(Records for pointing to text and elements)
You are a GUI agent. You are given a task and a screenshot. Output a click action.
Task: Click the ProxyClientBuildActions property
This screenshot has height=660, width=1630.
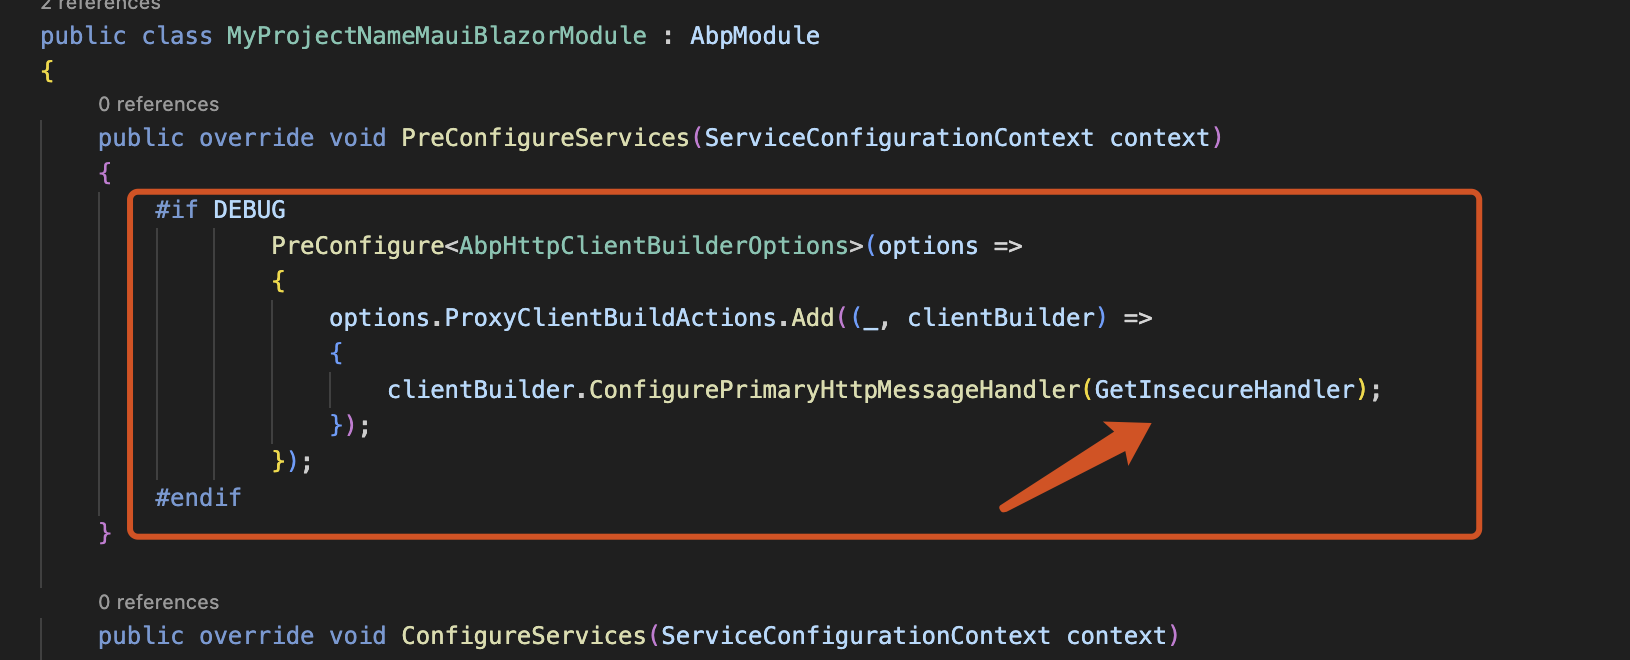[x=610, y=318]
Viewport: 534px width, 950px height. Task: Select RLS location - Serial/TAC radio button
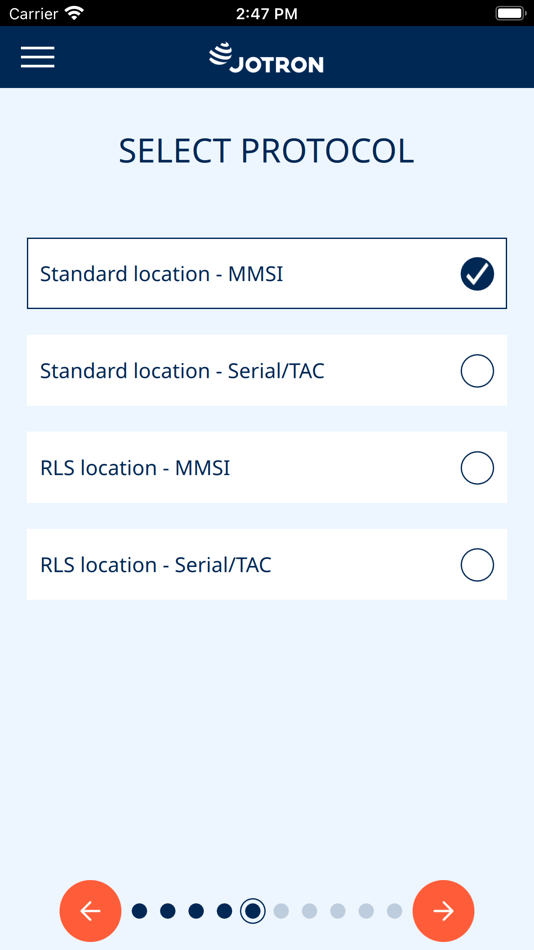click(x=477, y=565)
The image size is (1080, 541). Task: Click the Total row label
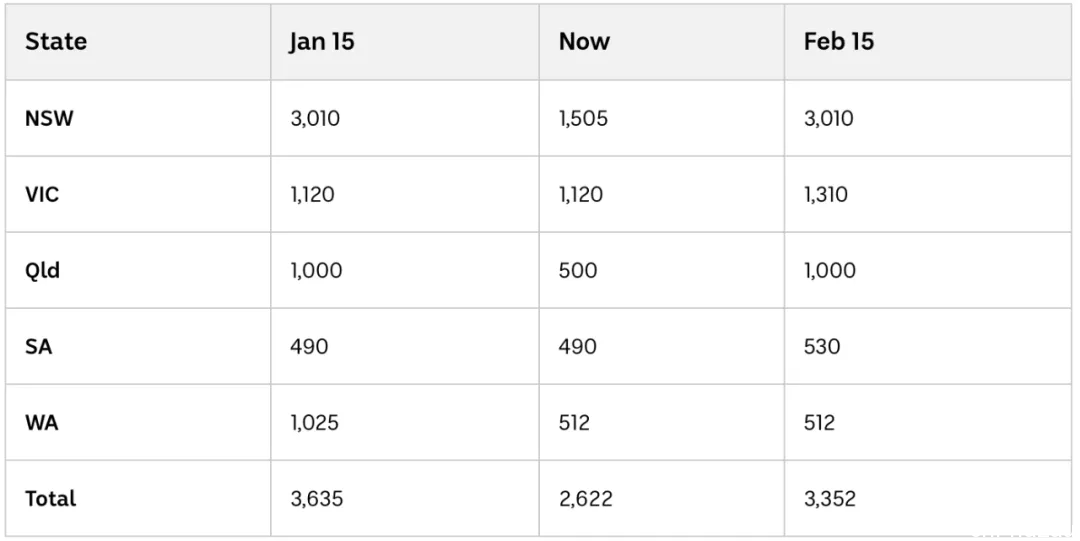(x=50, y=498)
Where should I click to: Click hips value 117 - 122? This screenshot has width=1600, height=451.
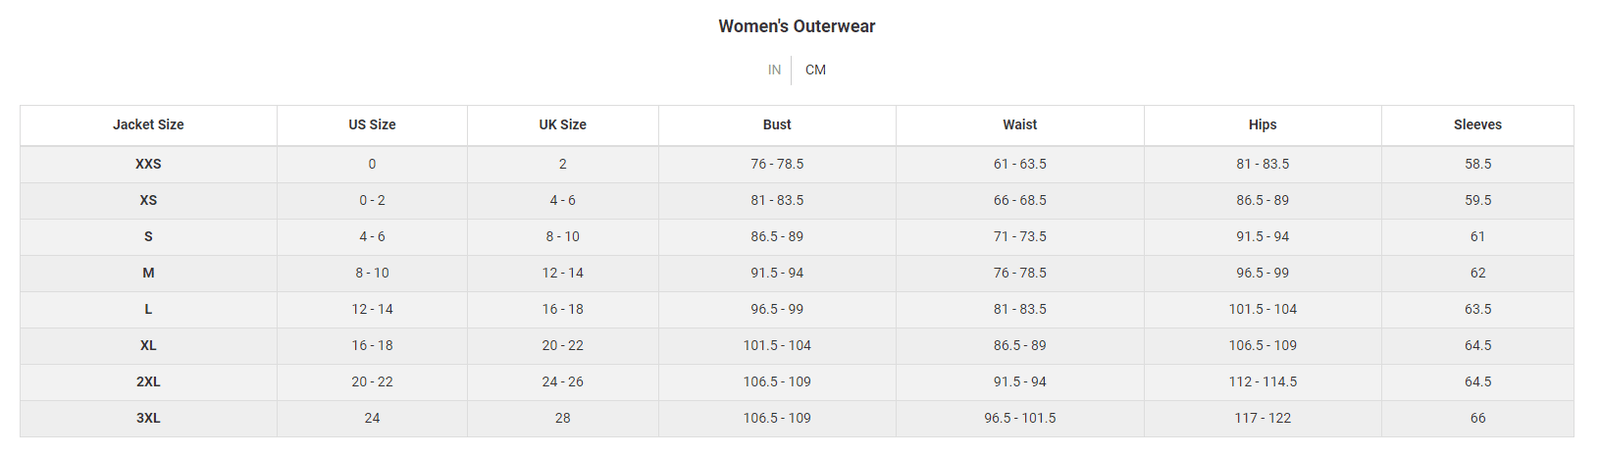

**Stated problem:** Write out every line of the records above again, requests included, and increase each coordinate in the answers by 61. Leave the pictures out.

**Task result:**
You are a GUI agent. You are given a task and a screenshot. Output a click action.
Task: Click the ProxyClientBuildActions property
This screenshot has height=660, width=1630.
[x=671, y=379]
Viewport: 534px width, 950px height. Task: Select RLS location - Serial/TAC radio button
click(x=538, y=626)
The image size is (1080, 541). Task: Click the Total row label
(x=111, y=559)
Where should I click to: Click hips value 117 - 122? This screenshot has width=1600, height=451.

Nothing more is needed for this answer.